Warning, I’m just venting like crazy over here today.
Okay, so right after I promised I wouldn’t do it, of course I broke down and POAS. BFN… of course. I didn’t really expect it to be anything different. But honestly, I’m going on over 2 months of solid nausea. I wake up every morning and even when I have enough energy, I cry to think I have to get out of bed… because my insides feel like they’re vibrating, and every time I move at all, I think I’m going to hurl. Anyone else with this crap would at least be pregnant to get it.
As I force myself up, I start to get a bit better. I can ease into the day, but I can’t eat anything for hours. Around lunch I usually force myself to eat something, and immediately regret it. Have to lie down for a while, get up and make dinner and force myself to eat again. Still sick all night too.

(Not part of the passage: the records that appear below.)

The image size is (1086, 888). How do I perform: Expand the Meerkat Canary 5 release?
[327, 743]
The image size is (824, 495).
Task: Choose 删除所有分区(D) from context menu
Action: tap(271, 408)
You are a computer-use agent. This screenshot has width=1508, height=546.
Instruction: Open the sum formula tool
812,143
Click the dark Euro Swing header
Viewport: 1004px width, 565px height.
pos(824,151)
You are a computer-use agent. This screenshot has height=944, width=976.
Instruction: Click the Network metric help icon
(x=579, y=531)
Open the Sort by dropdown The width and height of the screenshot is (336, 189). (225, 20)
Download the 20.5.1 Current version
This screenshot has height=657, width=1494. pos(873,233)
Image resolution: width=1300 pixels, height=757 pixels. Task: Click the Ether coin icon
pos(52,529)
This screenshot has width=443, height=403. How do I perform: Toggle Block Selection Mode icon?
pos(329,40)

Any normal woman with this would automatically think pregnancy. This is classic morning sickness for me. But I’m not pregnant. I keep checking and checking. No baby. (sad) We’re still trying but the odds are not so good. I’m 8dpo now and had a little spotting yesterday. So I guess there’s a possibility… but the probability is just not there. I’m still hoping… but that doesn’t explain what’s been going on.
The doctors are clueless. Where to begin with constant nausea? Probably hormones. PCOS is a ruthless wench. But all the docs want to do is throw pills and hormones supplements at me, and I’ve been there before, it only makes things worse.
But seriously!!!! I am SO SICK AND TIRED OF WANTING TO PUKE ALL THE TIME!!! If I could at least be pregnant for it, then at least there would be a “good reason” or a reason to smile while I lay on the couch in a cold sweat, shaking. This is getting ridiculous.